▸ **Objective**: Could you change "beside" to "next to" throughout the records below, keeping everything else the same and leaving the pictures out of your answer?

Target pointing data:
================

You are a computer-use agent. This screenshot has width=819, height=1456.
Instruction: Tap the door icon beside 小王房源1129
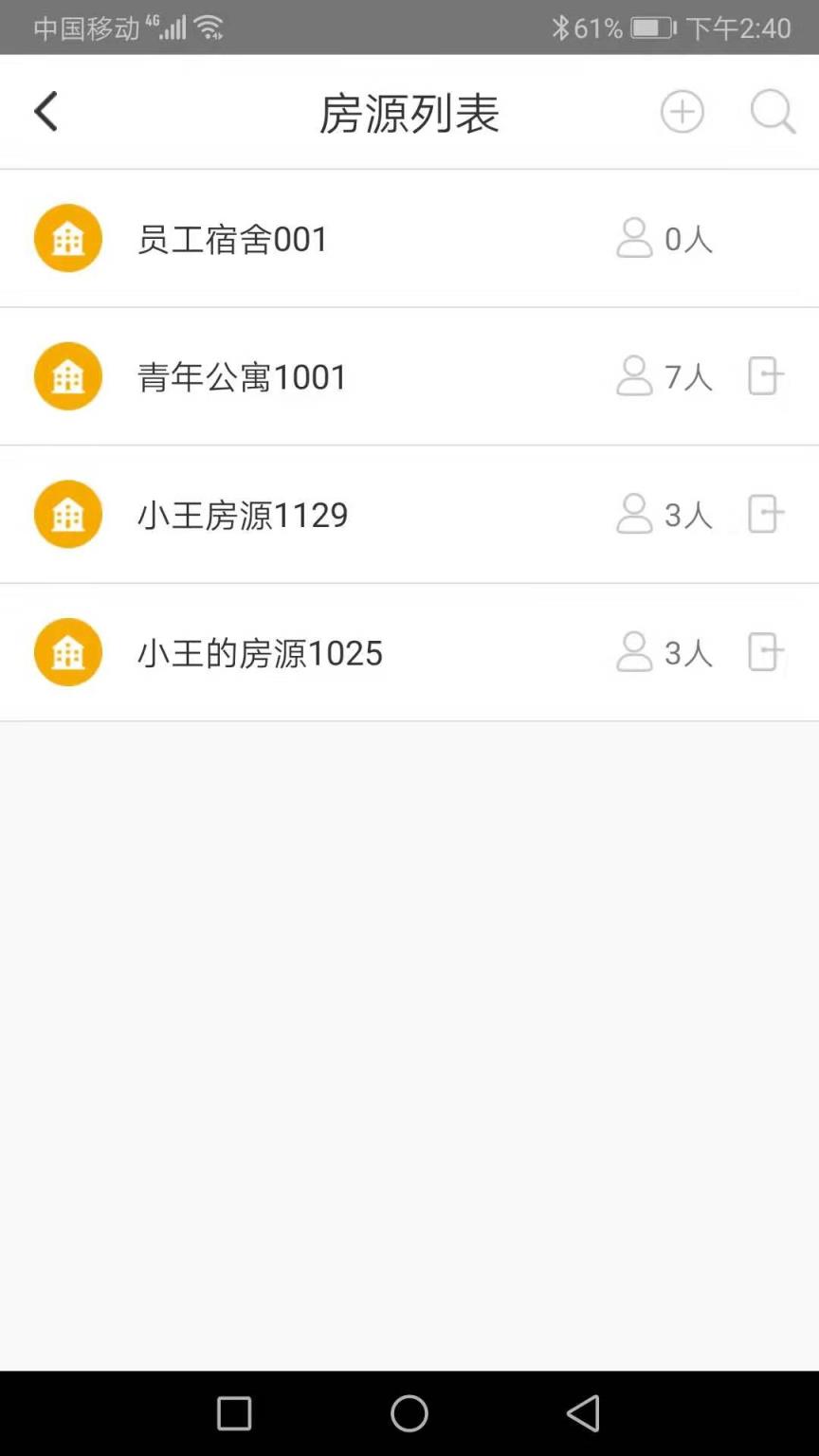point(765,514)
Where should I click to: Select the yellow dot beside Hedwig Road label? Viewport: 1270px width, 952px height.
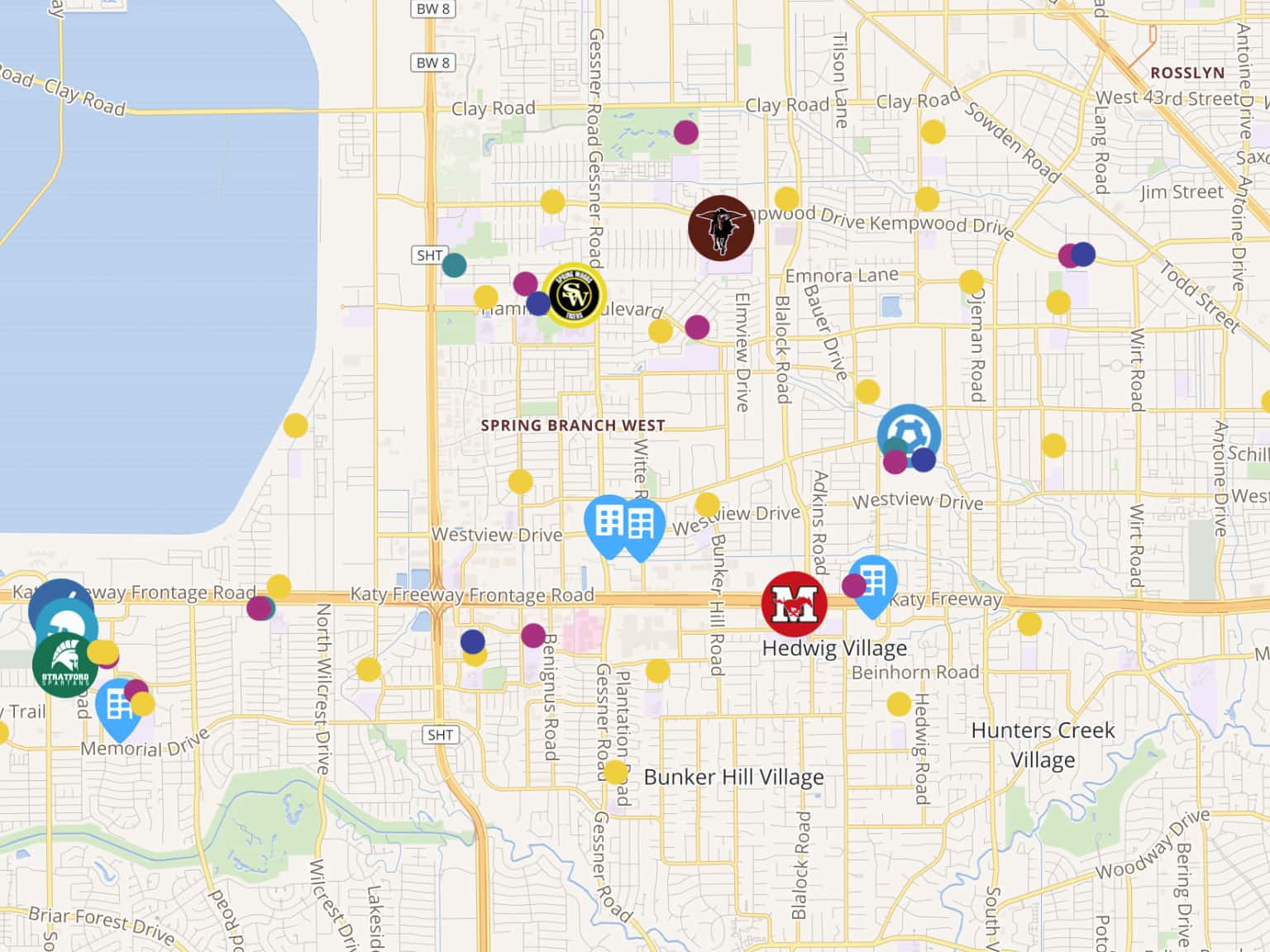(899, 704)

================

▸ **Exercise output**:
You are a computer-use agent. This screenshot has width=819, height=1456.
Instruction: Tap the door icon next to 小王房源1129
point(765,514)
Where should I click to: Select the yellow dot next to Hedwig Road label? Viewport: 1270px width, 952px height.
(899, 704)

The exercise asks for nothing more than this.